[[ Provided records, beginning ]]

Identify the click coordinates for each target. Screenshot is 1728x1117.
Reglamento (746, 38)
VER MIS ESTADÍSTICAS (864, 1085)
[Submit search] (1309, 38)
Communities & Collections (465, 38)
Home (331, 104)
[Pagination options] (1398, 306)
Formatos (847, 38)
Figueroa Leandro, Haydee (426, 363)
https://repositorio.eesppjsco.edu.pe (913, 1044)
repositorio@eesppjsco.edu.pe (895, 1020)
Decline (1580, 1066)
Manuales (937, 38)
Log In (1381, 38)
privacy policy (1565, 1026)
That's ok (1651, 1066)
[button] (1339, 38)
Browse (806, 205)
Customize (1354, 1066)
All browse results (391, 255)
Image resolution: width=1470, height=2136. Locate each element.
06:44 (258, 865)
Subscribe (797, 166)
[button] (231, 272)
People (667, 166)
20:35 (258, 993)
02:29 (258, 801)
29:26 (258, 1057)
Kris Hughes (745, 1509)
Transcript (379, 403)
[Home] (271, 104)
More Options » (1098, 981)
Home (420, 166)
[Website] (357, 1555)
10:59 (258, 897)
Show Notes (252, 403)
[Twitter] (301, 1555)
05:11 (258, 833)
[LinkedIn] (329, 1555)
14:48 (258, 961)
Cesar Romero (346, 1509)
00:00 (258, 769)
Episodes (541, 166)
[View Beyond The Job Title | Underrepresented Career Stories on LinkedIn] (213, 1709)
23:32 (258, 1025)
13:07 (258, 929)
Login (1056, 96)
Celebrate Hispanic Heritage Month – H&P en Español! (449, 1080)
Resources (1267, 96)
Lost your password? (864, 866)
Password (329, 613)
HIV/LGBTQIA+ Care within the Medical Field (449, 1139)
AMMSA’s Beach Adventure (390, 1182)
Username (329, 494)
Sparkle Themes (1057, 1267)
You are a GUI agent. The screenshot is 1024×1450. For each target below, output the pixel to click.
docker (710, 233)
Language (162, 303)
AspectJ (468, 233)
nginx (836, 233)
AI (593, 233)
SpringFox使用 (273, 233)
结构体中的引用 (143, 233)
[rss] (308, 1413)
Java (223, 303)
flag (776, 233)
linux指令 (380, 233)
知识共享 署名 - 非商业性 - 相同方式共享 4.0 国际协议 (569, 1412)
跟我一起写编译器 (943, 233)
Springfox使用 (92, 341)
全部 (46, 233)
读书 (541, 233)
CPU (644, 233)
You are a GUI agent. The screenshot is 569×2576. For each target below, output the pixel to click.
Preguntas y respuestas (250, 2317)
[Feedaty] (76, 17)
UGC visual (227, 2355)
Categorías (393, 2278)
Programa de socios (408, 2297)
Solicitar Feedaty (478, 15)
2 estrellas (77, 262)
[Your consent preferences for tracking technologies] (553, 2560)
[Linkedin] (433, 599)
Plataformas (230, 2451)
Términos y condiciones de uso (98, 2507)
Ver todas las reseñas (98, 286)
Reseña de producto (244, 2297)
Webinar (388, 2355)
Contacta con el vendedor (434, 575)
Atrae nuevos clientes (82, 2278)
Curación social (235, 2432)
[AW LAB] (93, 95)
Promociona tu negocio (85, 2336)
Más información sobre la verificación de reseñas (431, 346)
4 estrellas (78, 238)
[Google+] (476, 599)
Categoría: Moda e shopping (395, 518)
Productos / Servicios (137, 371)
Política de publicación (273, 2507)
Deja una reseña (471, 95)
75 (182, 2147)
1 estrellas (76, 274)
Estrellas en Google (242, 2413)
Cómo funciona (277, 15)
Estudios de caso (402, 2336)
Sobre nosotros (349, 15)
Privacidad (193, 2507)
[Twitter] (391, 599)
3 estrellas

[[ Provided records, end ]]

### Exercise goal
I'd like the lines above from the one with "[Pagination options] (1398, 306)" up to and including the one with "Kris Hughes (745, 1509)" copied exactly, with no other lines.

### Answer below
[Pagination options] (1398, 306)
Formatos (847, 38)
Figueroa Leandro, Haydee (426, 363)
https://repositorio.eesppjsco.edu.pe (913, 1044)
repositorio@eesppjsco.edu.pe (895, 1020)
Decline (1580, 1066)
Manuales (937, 38)
Log In (1381, 38)
privacy policy (1565, 1026)
That's ok (1651, 1066)
[button] (1339, 38)
Browse (806, 205)
Customize (1354, 1066)
All browse results (391, 255)
Image resolution: width=1470, height=2136. Locate each element.
06:44 (258, 865)
Subscribe (797, 166)
[button] (231, 272)
People (667, 166)
20:35 (258, 993)
02:29 (258, 801)
29:26 (258, 1057)
Kris Hughes (745, 1509)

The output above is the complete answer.